Work request:
Beginning with the line that contains "Click the pin icon beside Powermanager", reproduce every line through the end of the records below exactly, and leave the pictures out.

────────────────

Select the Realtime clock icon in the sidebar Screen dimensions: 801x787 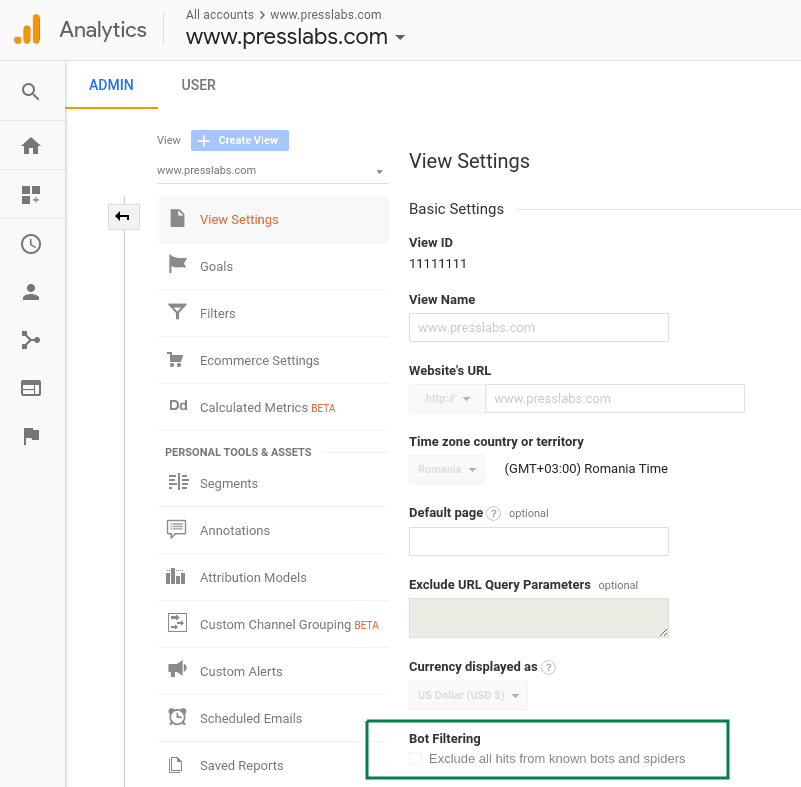[31, 244]
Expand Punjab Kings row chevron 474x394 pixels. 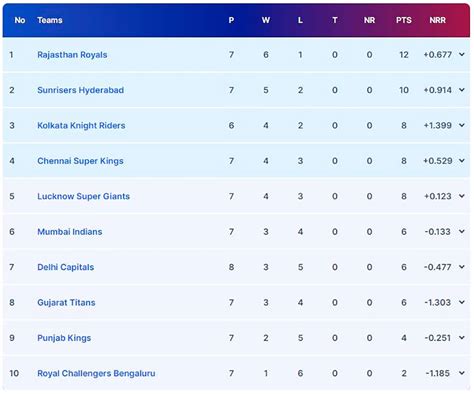[x=462, y=338]
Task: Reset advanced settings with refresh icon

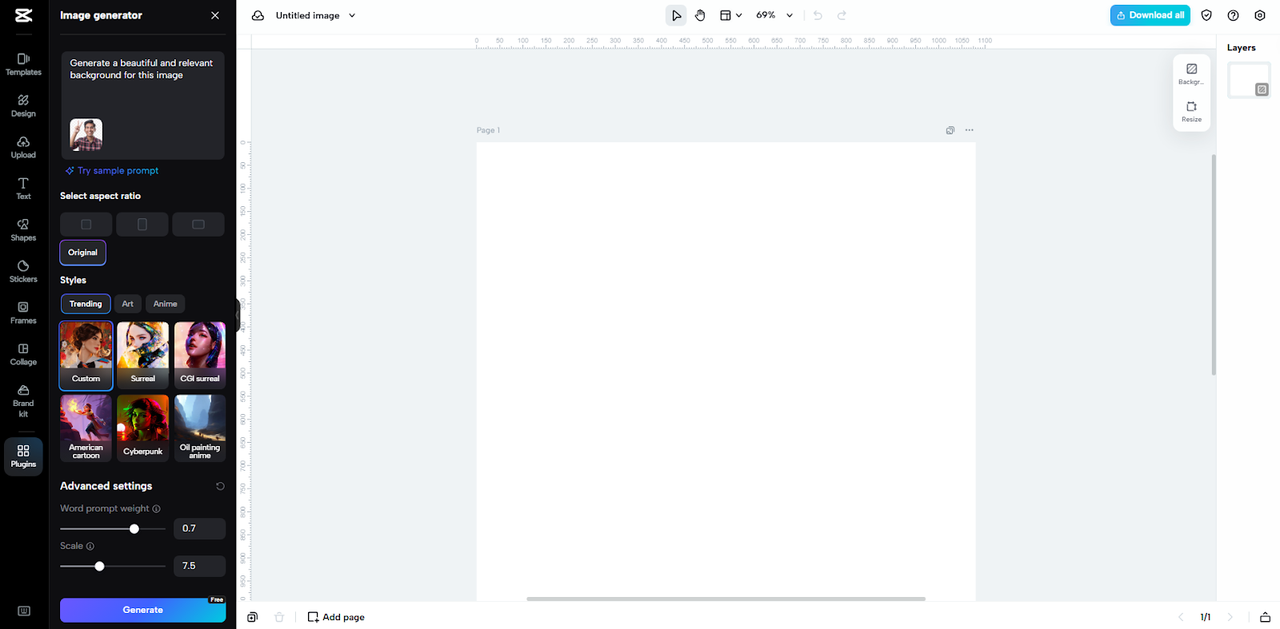Action: click(220, 486)
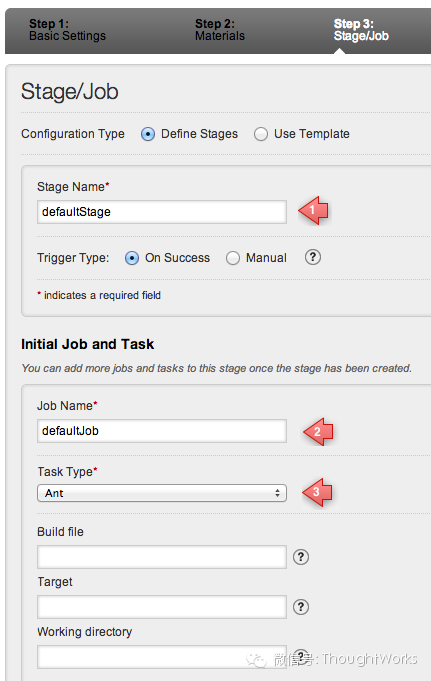Viewport: 431px width, 681px height.
Task: Click help icon next to Trigger Type
Action: coord(312,257)
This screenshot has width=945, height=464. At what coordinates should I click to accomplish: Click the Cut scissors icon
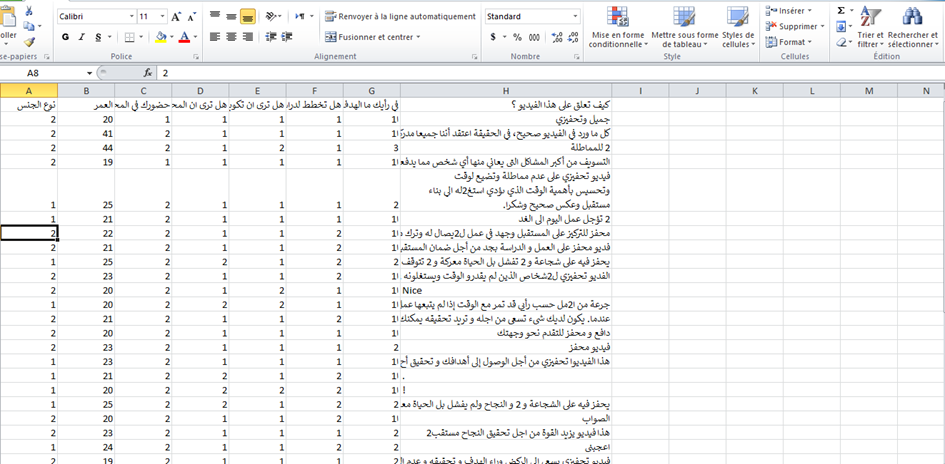click(29, 12)
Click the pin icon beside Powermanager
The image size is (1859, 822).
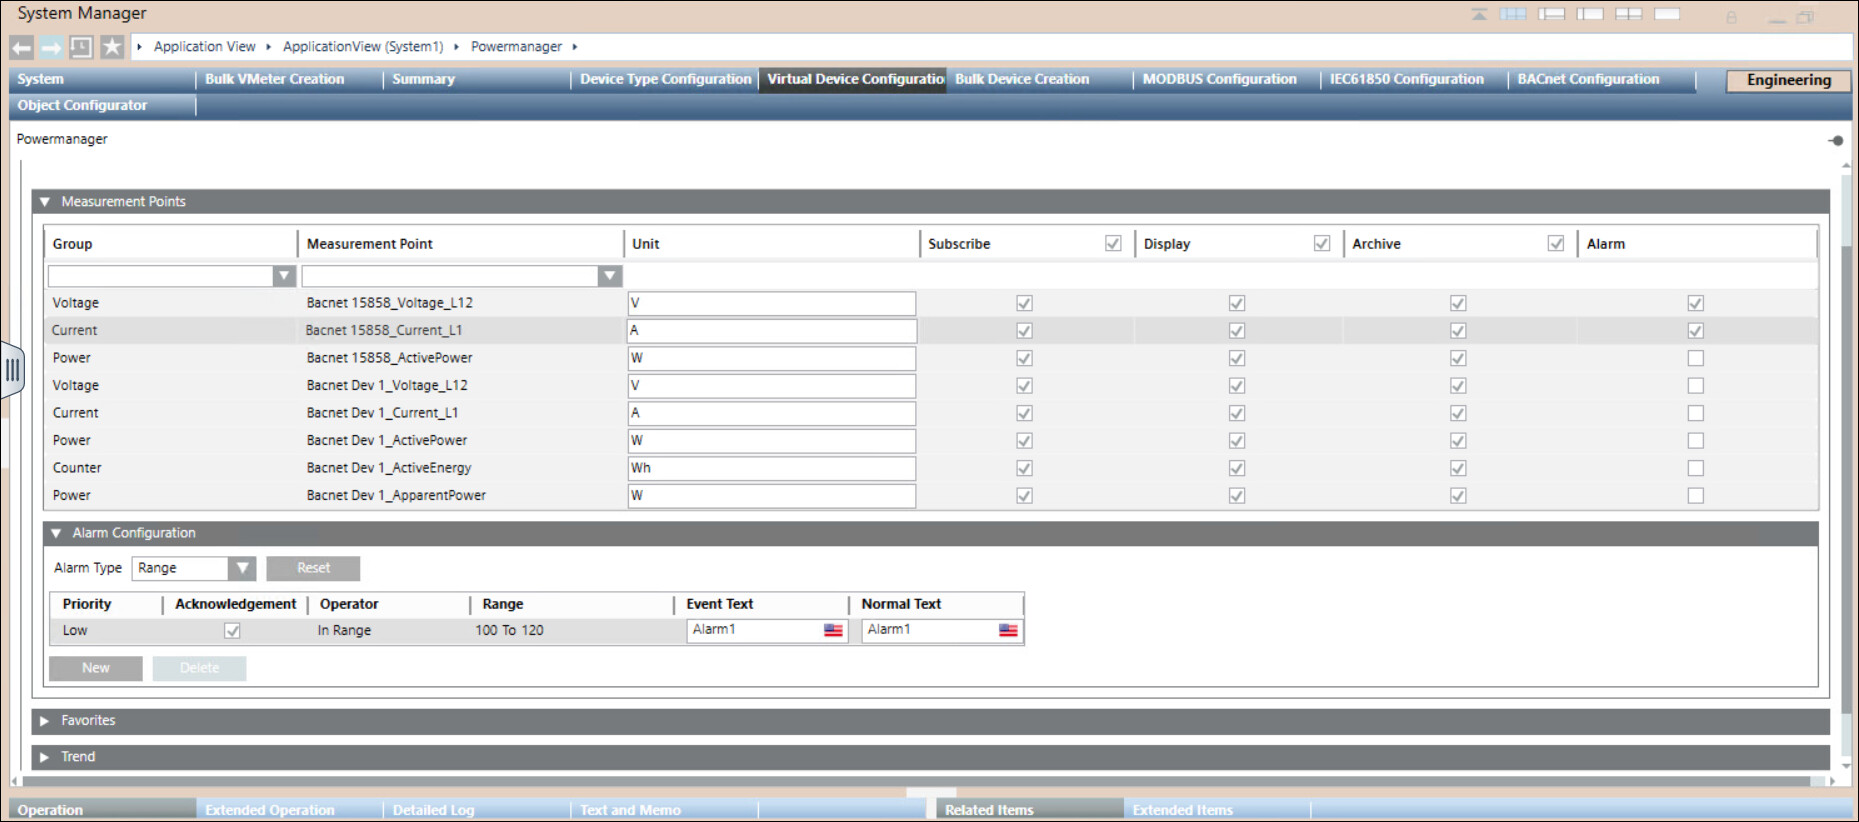[1836, 141]
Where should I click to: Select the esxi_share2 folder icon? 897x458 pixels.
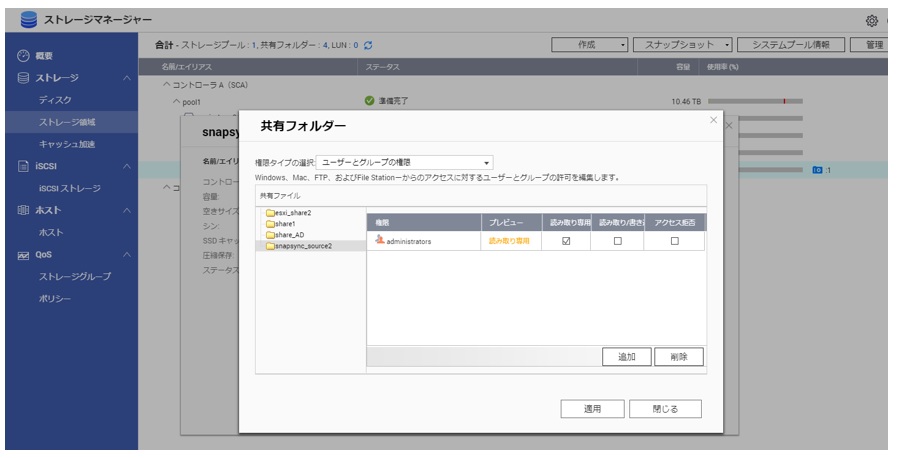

────────────────

Result of the task:
Click the pin icon beside Powermanager
The image size is (1859, 822).
[1836, 141]
Where should I click to: Select the esxi_share2 folder icon? 897x458 pixels.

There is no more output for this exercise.